▶ [What the task asks]
Go through the listing that follows and write it out exactly. Drop the pictures.

◆ ◆ ◆

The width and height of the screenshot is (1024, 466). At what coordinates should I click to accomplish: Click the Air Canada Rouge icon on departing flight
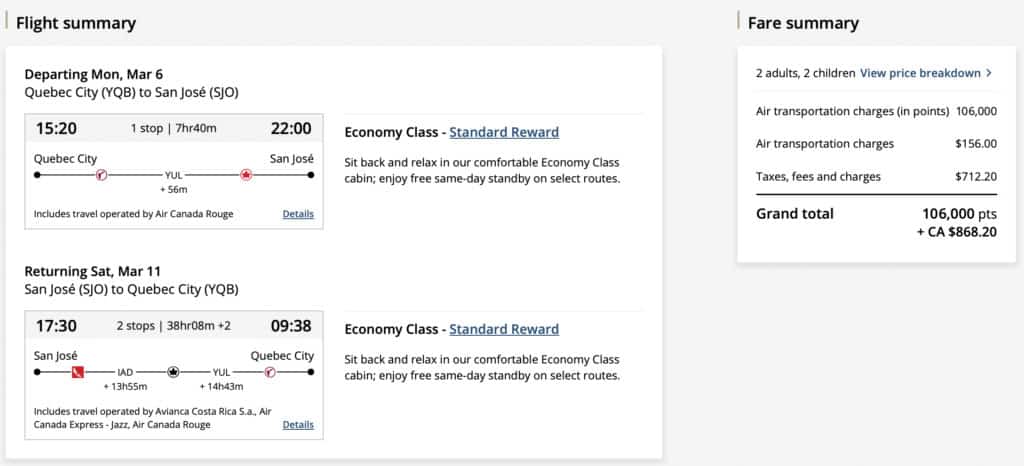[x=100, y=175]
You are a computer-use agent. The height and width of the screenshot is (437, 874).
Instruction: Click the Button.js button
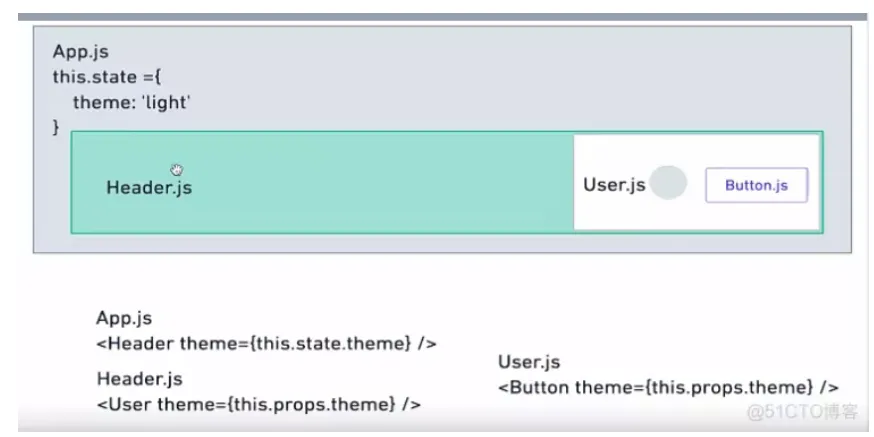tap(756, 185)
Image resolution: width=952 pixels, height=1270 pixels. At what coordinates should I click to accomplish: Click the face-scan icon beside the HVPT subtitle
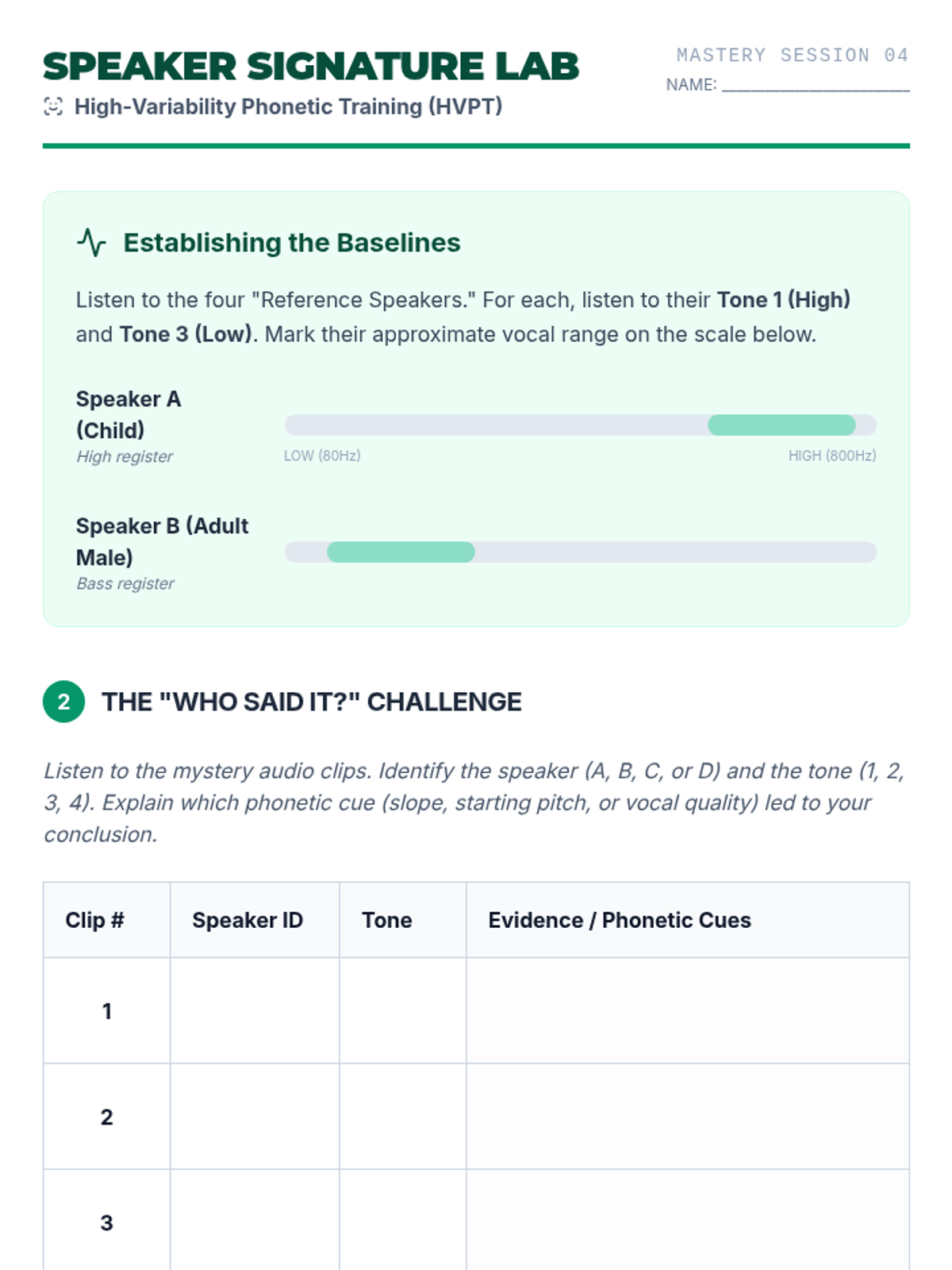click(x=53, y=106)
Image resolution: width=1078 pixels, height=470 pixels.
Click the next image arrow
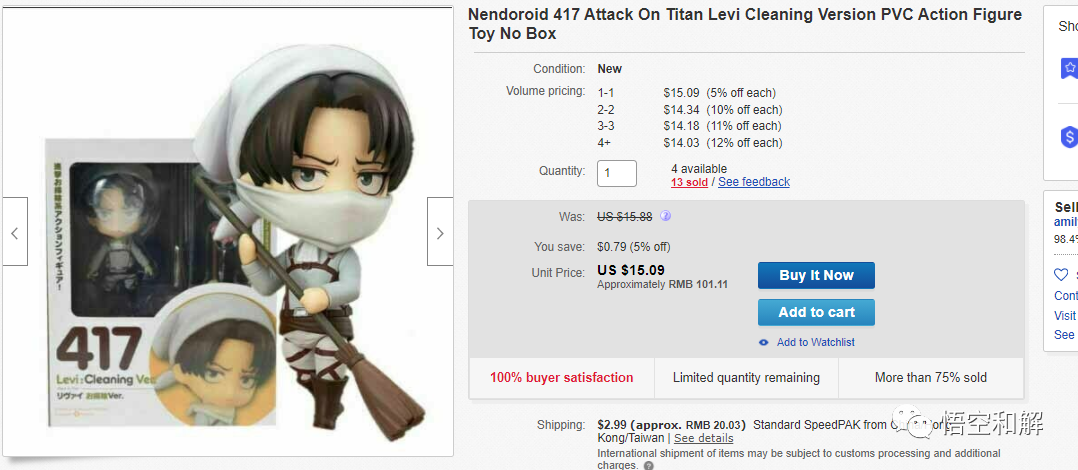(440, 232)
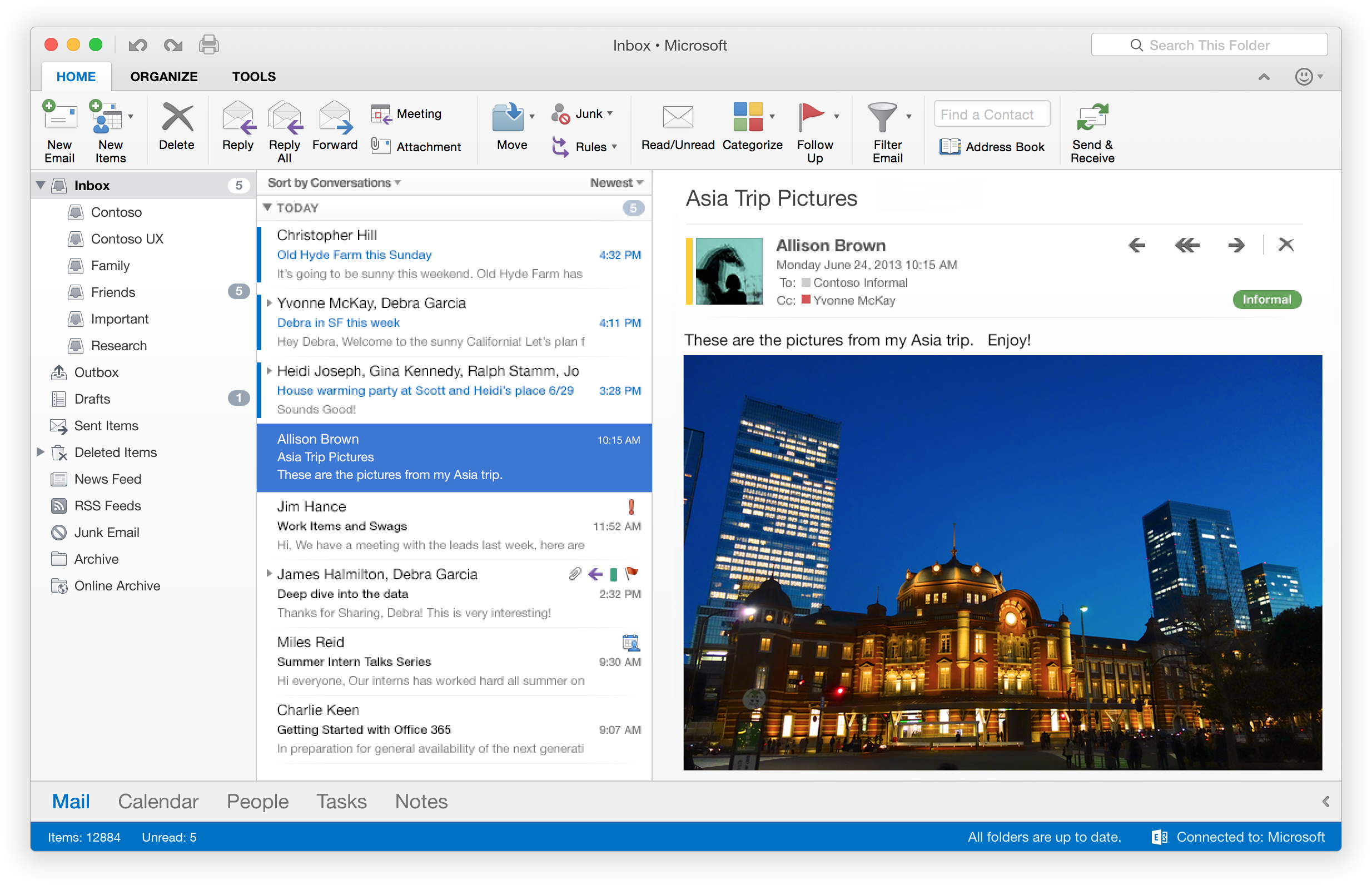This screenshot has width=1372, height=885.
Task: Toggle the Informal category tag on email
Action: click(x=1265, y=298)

◆ ◆ ◆

▶ [Exercise output]
The width and height of the screenshot is (1024, 466). At what coordinates should I click to accomplish: Click the Air Canada Rouge icon on departing flight
[x=100, y=175]
You are a computer-use agent. The height and width of the screenshot is (437, 874).
Instruction: Click the Button.js button
tap(756, 185)
Image resolution: width=952 pixels, height=1270 pixels. At what coordinates should I click to accomplish: Click the face-scan icon beside the HVPT subtitle
click(x=53, y=106)
Image resolution: width=1078 pixels, height=470 pixels.
Click the next image arrow
(440, 232)
This screenshot has width=1372, height=885.
Task: Toggle the Informal category tag on email
Action: click(x=1265, y=298)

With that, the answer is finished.